PHILADELPHIA, PA – First Assistant United States Attorney Jennifer Arbittier Williams announced that chiropractor Ron Siscoe and his practice, Ovation Center of Integrative Medicine (“Ovation”), have agreed to pay $98,497.62 to resolve liability under the False Claims Act for the alleged improper billing of electro-acupuncture devices called Stivax and/or P-Stim. This is the second electro-acupuncture device settlement announced in this District, as part of a U.S. Attorney’s Office ongoing investigation. (The first involved Dr. Richard Frey and Physicians Alliance Ltd., and was announced on September 17, 2019).
From July 13, 2016 through August 21, 2017, Siscoe and Ovation billed Medicare for the implantation of neurostimulator electrodes, a surgical procedure usually necessitating an operating room for which Medicare reimburses thousands of dollars. However, Siscoe was not conducting that surgery. Instead, a nurse practitioner was applying a Stivax device in an office setting without surgery or anesthesia. In addition, for many of the claims at issue, Siscoe and Ovation billed the procedure using the National Provider Identification number of a physician who did not actually perform or supervise the procedure.
Stivax is an electric acupuncture device that, pursuant to manufacturer’s instructions, is affixed behind a patient’s ear using an adhesive. Needles are inserted into the patient’s ear and affixed using another adhesive. Once activated, the device provides intermittent stimulation by electrical pulses. It is a single-use, battery-powered device designed to be worn for several days until its battery runs out, at which time the device is thrown away. Medicare does not reimburse for acupuncture or for acupuncture devices such as Stivax, nor does Medicare reimburse for it as a neurostimulator or as implantation of neurostimulator electrodes. Other brand names for this device include P-Stim, NeuroStim, ANSiStim, E-Pulse, and NSS-2 Bridge.
On May, 17, 2018, SafeGuard Services LLC, the Northeastern Unified Program Integrity Contractor (“UPIC”) of Medicare, provided Ovation with notice that it was initiating a post-payment medical review of certain of Ovation’s claims for Stivax services. In response, Ovation conceded that the Stivax claims were inappropriate and thus agreed to make voluntary repayment to Medicare for those claims the UPIC had identified.
“We said it in September and say it again now: acupuncture devices may not be billed as surgically implanted neurostimulators,” said First Assistant U.S. Attorney Williams. “Medicare paid thousands of dollars because of the alleged improper billing alleged here, which harms American taxpayers. We appreciate Ovation’s willingness to promptly negotiate a resolution in this matter.”
Williams continued, “We would encourage anyone who may have been involved in P-Stim false billing to come forward voluntarily and self-disclose the misconduct.

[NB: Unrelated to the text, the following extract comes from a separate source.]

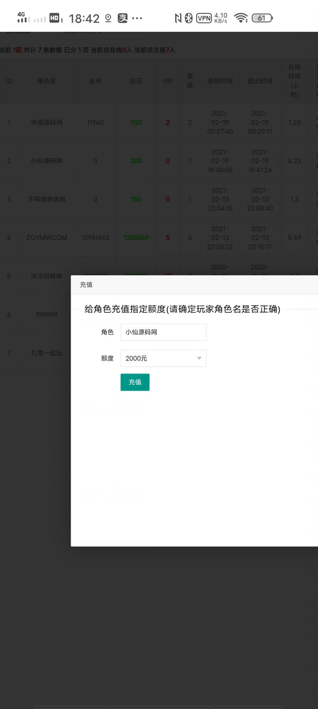Viewport: 318px width, 709px height.
Task: Select the row for 中国源码网
Action: click(46, 123)
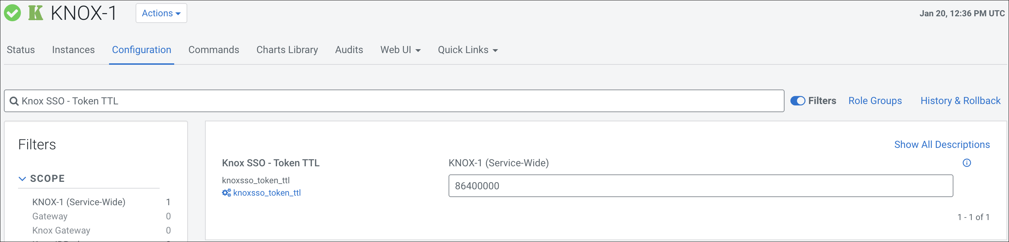Open the Quick Links dropdown

pos(467,50)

As this second P-Stim settlement in just the last month shows, we are continuing to work closely with our partners at CMS’s Center for Program Integrity, the Department of Health and Human Services Office of Inspector General, and sister U.S. Attorney’s Offices around the country to hold accountable any other providers who inappropriately billed this device and any product distributors or marketers who may have architected or carried out such a billing scheme.”
“Every dollar saved is critical to the sustainability of our Medicare program and the needs of our beneficiaries,” said Centers for Medicare and Medicaid Services Administrator Seema Verma. “We thank our partners at the Department of Justice and Department of Health and Human Services Office of Inspector General for working hard with us to identify, investigate, and eliminate waste, fraud and abuse in our federal healthcare programs.”

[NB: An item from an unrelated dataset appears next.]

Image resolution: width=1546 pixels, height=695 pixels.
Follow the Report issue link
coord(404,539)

“Accurately billing for services provided to Medicare beneficiaries is required of all health care providers,” said Maureen R. Dixon, Special Agent in Charge for the U.S. Department of Health and Human Services, Office of the Inspector General. “HHS-OIG, CMS’s Center for Program Integrity, and the U.S. Attorney’s Office will continue to evaluate and pursue inaccurate billings of P-Stim and similar devices.”
The settled civil claims are allegations only. There has been no determination of civil liability. This case was investigated by the U.S. Department of Health and Human Services Office of the Inspector General. It was handled by Assistant U.S. Attorney Matthew E. K. Howatt, Civil Chief Gregory B. David, and Auditor Dawn Wiggins.